According to two articles by Tarnow and Chu, there are eight benefits of immediate provisional restoration:

Advantages of Immediate Provisional Restoration

  1. There are fewer patient appointments overall.
  2. There is only one surgical procedure for the patient.
  3. The treatment time is shortened, as there is no need to uncover the implant (two staged procedure).
  4. A fixed provisional restoration is possible, as opposed to a removable appliance.
  5. There is an increase in patient comfort.
  6. The soft tissue can be sculpted with a tooth form rather than a cylindrical abutment.
  7. There is increased peri-implant soft tissue thickness.
  8. The alveolar bone can be preserved.

Tarnow and Chu et al.

When you think about it, the entire process is seamless.
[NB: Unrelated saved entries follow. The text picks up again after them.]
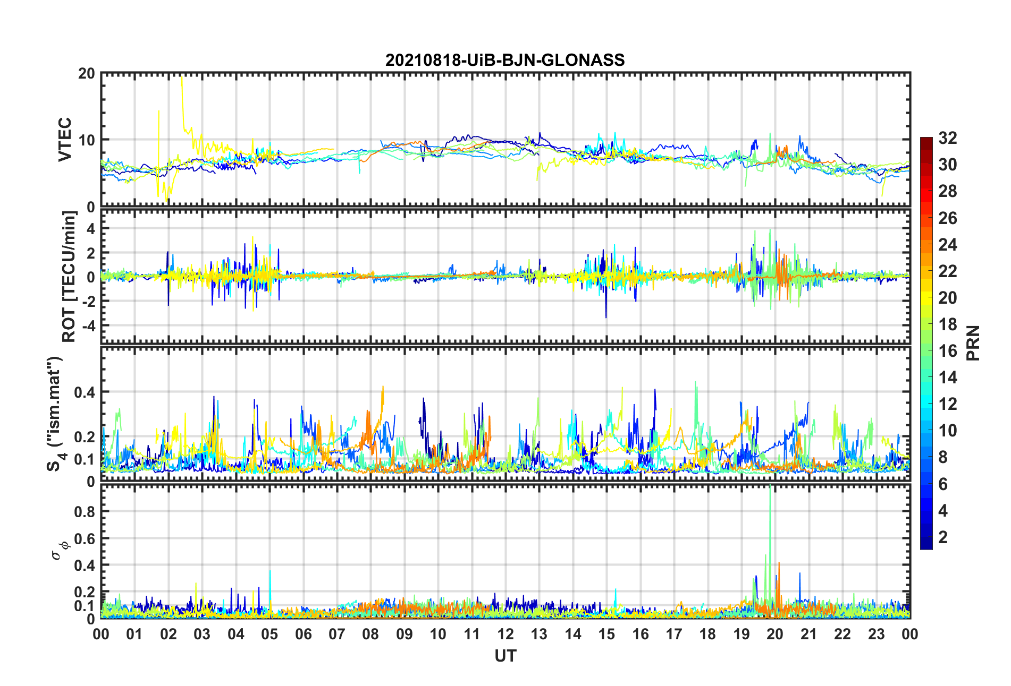
Task: Click the colorbar tick label 32
Action: click(x=947, y=138)
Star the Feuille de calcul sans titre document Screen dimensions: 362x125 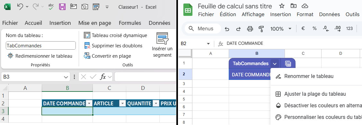(282, 6)
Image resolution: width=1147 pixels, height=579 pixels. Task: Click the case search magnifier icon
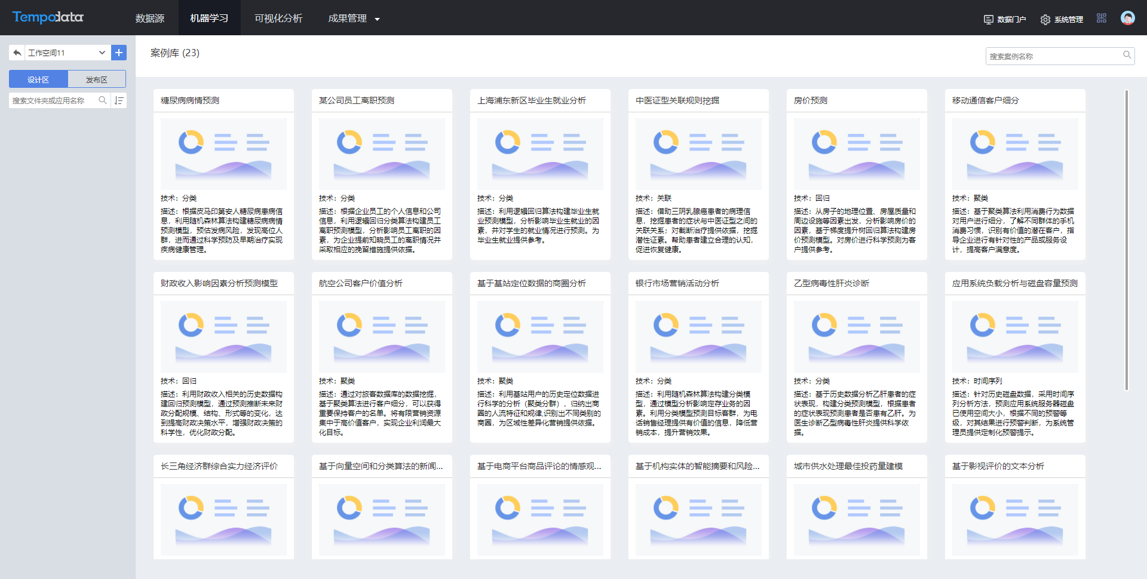click(x=1127, y=56)
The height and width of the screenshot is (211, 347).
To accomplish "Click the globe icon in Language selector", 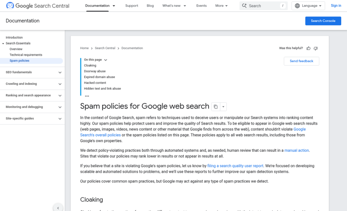I will (297, 6).
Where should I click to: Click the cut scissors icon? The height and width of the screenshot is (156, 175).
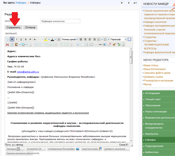[8, 44]
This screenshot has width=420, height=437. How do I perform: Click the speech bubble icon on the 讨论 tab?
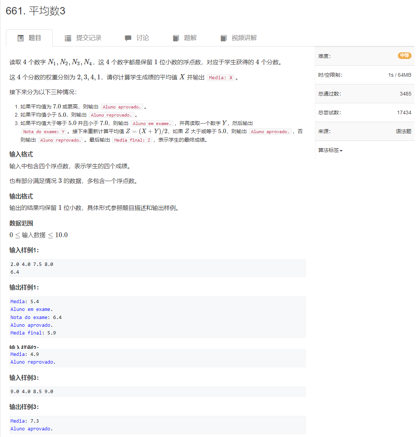[x=128, y=38]
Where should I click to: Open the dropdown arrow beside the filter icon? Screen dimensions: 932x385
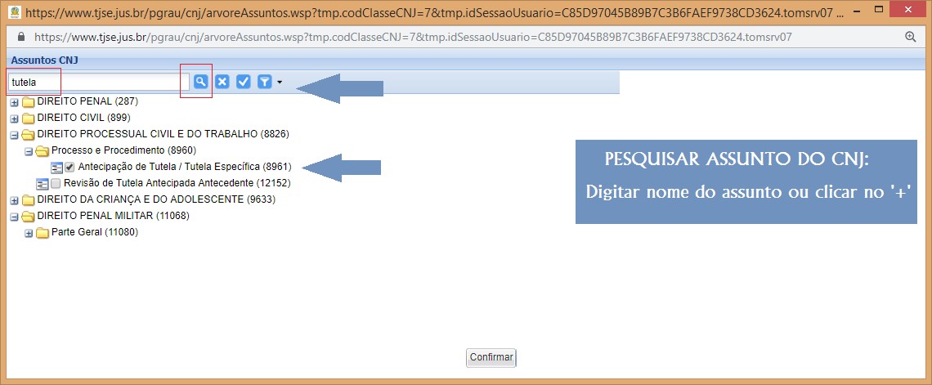click(x=280, y=83)
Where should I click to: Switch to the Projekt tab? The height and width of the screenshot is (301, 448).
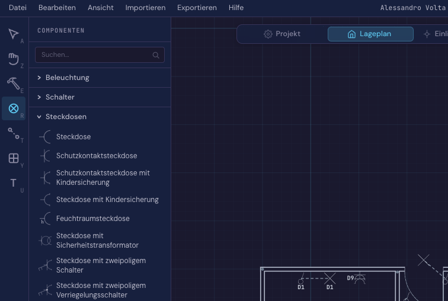pos(282,34)
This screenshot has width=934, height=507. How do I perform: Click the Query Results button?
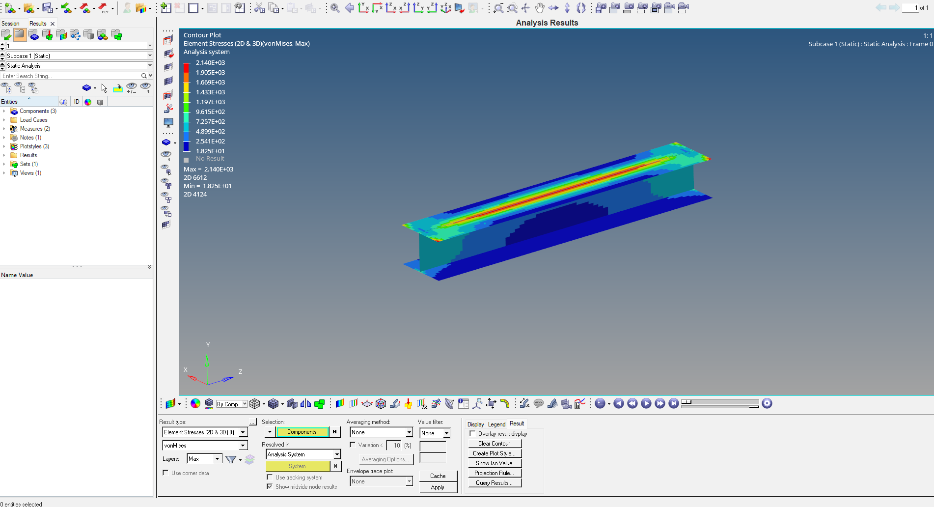494,483
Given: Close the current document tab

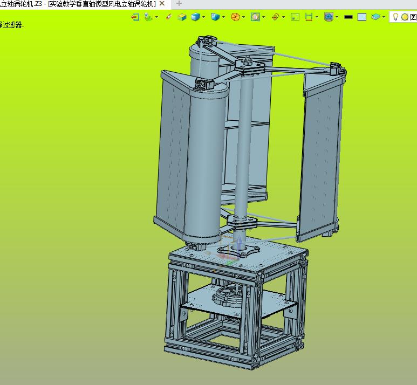Looking at the screenshot, I should (x=161, y=4).
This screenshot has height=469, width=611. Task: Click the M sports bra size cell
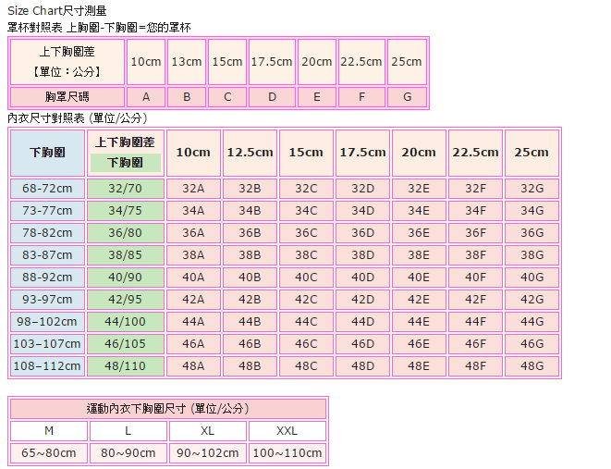[49, 431]
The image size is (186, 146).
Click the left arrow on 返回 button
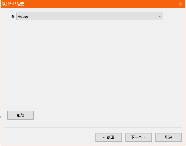point(104,138)

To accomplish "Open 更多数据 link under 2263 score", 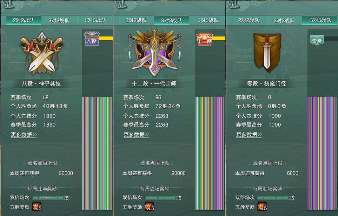I will click(x=137, y=135).
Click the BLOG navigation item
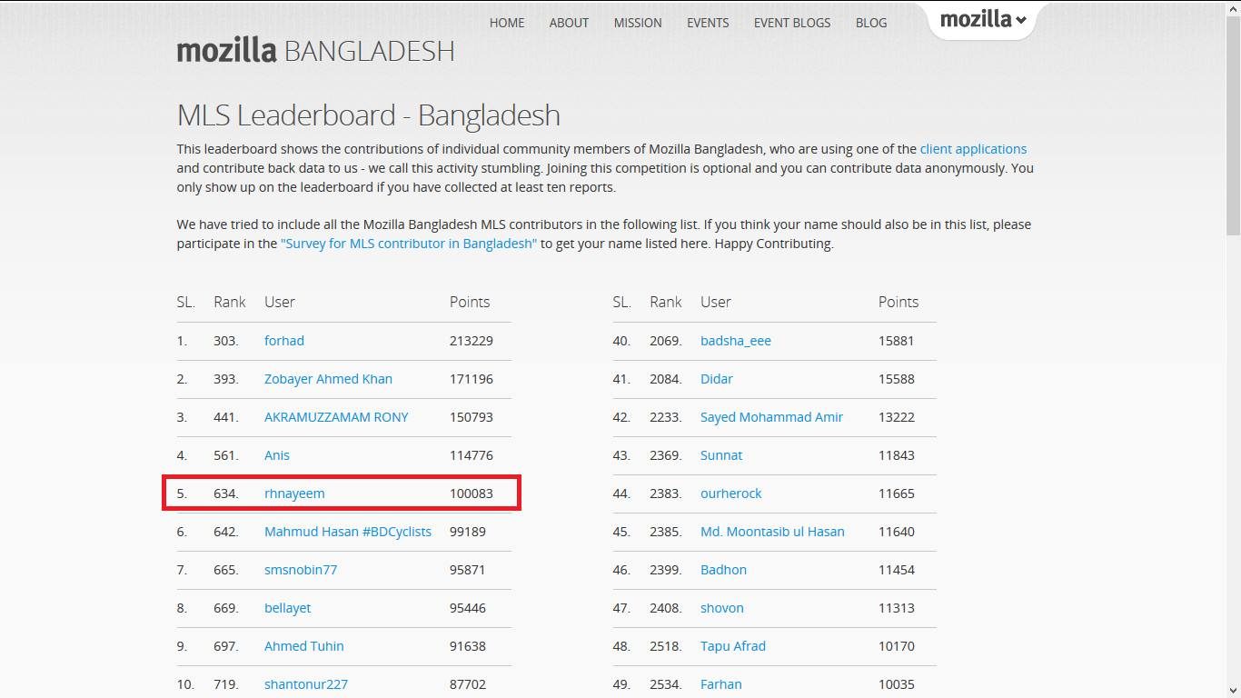1241x698 pixels. pos(870,23)
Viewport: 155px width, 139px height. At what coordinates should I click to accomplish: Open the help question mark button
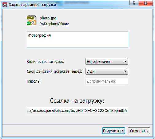[x=134, y=3]
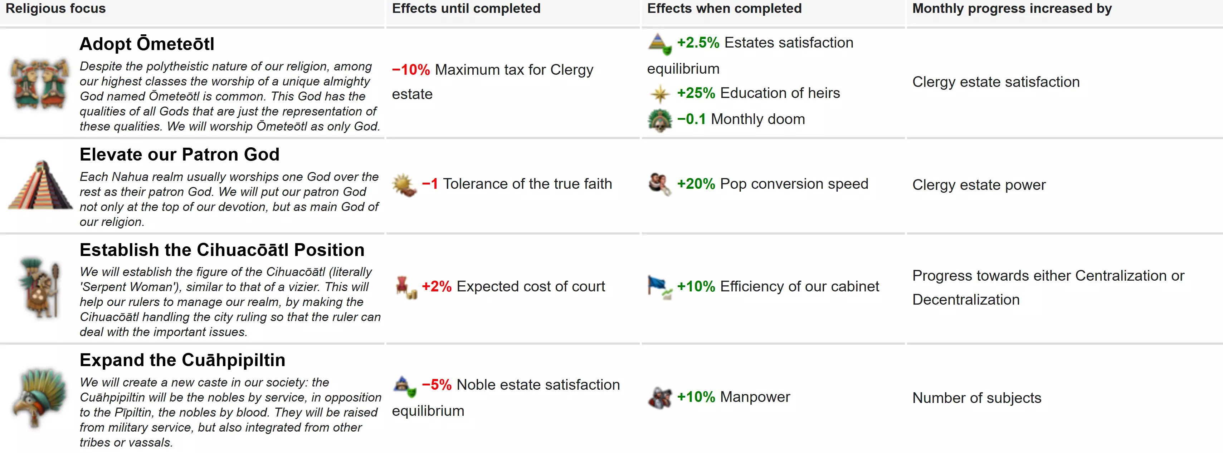Viewport: 1223px width, 453px height.
Task: Click the Adopt Ōmeteōtl title
Action: [147, 44]
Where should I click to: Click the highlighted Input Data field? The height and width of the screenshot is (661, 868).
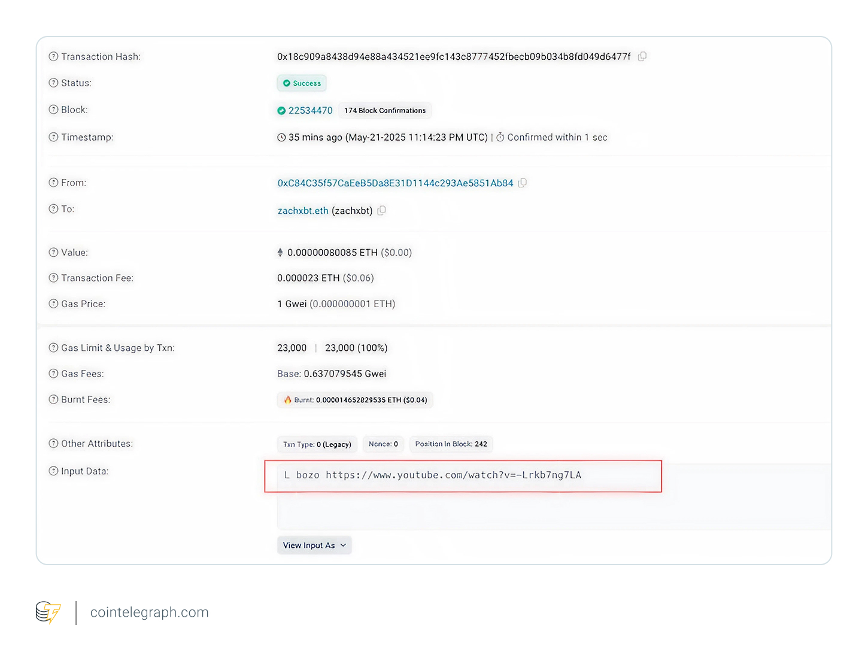(463, 475)
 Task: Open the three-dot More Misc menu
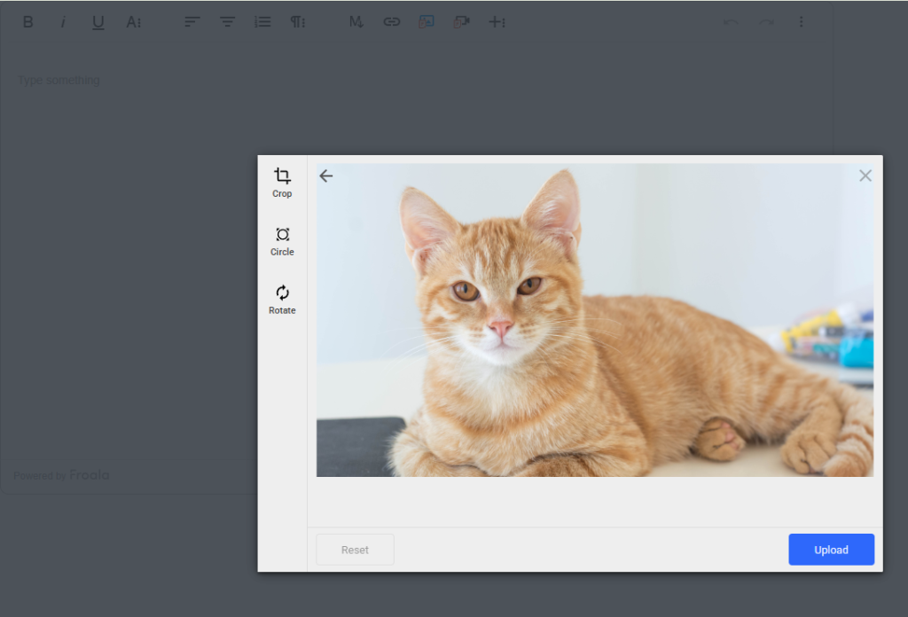coord(802,21)
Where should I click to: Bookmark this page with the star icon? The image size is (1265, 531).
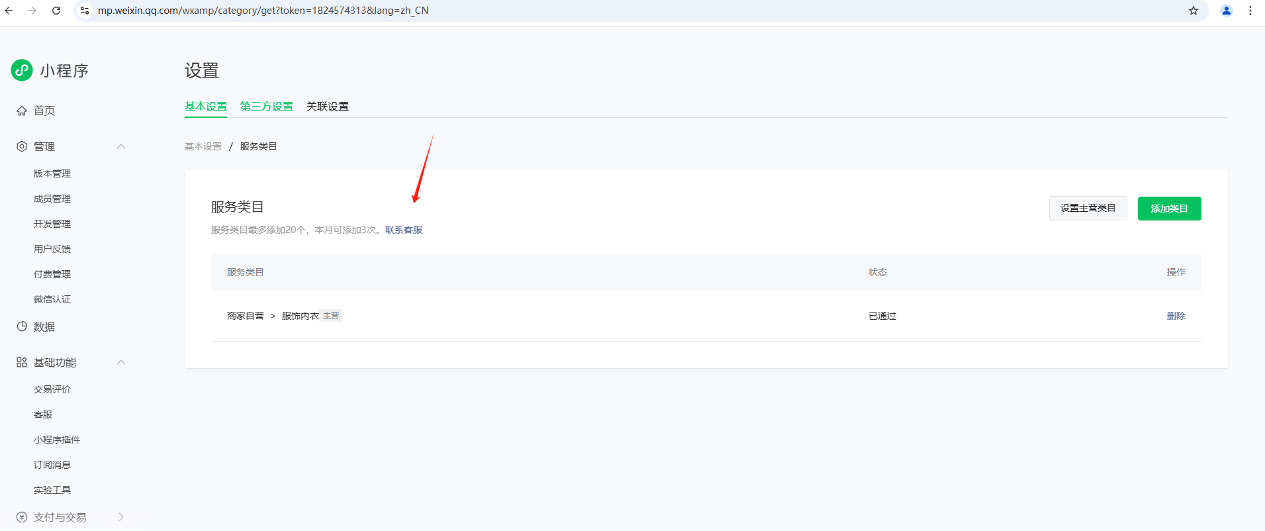1193,11
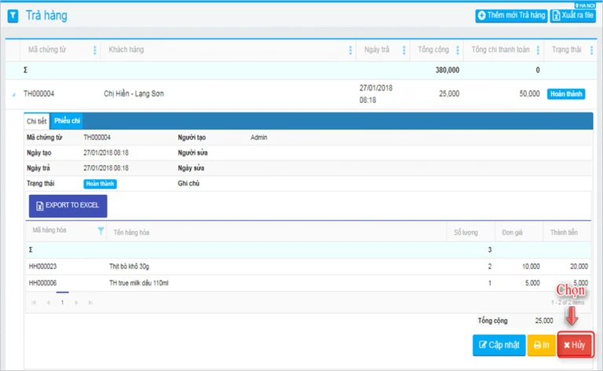Open column menu dots for Tổng chi thanh toán

click(538, 50)
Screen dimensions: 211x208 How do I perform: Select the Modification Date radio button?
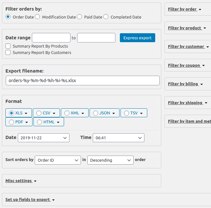[37, 17]
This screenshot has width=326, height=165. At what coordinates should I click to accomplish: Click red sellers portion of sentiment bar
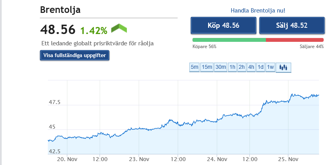[294, 39]
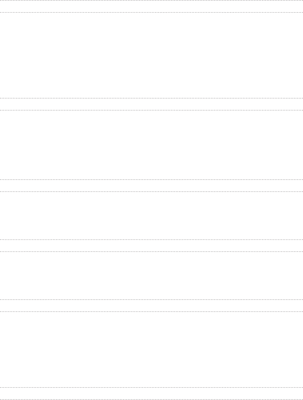The width and height of the screenshot is (303, 400).
Task: Click the third dotted line from the top
Action: (x=151, y=98)
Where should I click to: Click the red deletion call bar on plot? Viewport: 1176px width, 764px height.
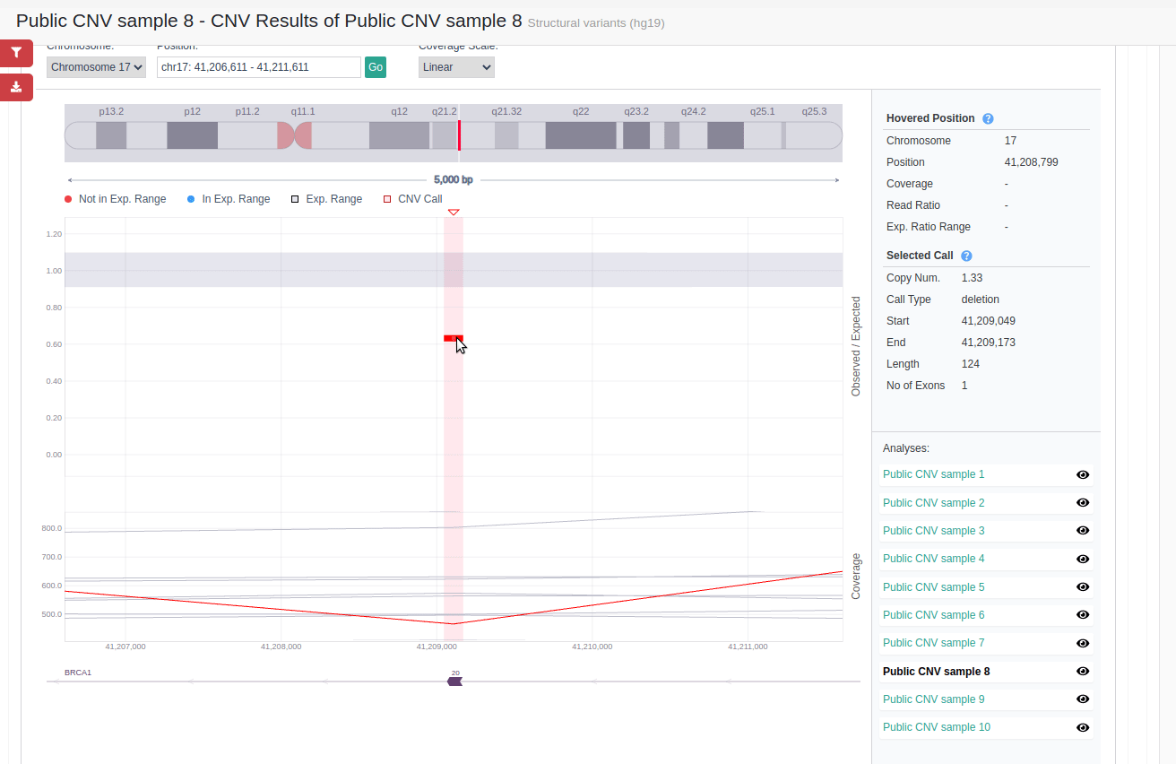(451, 338)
The patient’s maxillary and mandibular dentitions are digitally scanned before the tooth is removed. The tooth is atraumatically removed, and the implant is inserted to the appropriate torque value. The donor bone is placed in the gaps, and, if needed, a connective tissue graft is harvested and placed. A scan body is placed on the implant, and the area is digitally scanned. A stock healing abutment is then placed, and the digital file is sent to the dental laboratory for provisional crown fabrication. Either an Essex is given to the patient in the meantime, or, in most cases, the patient does not desire a replacement tooth at that time. The patient returns to the office 2-3 days later; the patient receives a numbing agent, and the provisional crown is inserted. The patient’s bite is checked, and the crown is modified to ensure that there is no occlusal contact. The patient is reminded multiple times and once more (especially if they are male) not to use this tooth under any circumstances; after that, the patient walks out happy. The patient is happy because everything was seamless and they don’t have to wear that “stupid” flipper. Over the next four months, not only is the bone consolidating around the implant, but the gingiva is healing around the provisional crown, allowing for the best outcome. More important, we have reduced the overall treatment time from nine to twelve months to four to five months, we have given a superior cosmetic result, and we have reduced the self-consciousness that some patients might feel while wearing a removable restoration. The only disadvantage is that we will still have to discourage the patient from eating bruschetta.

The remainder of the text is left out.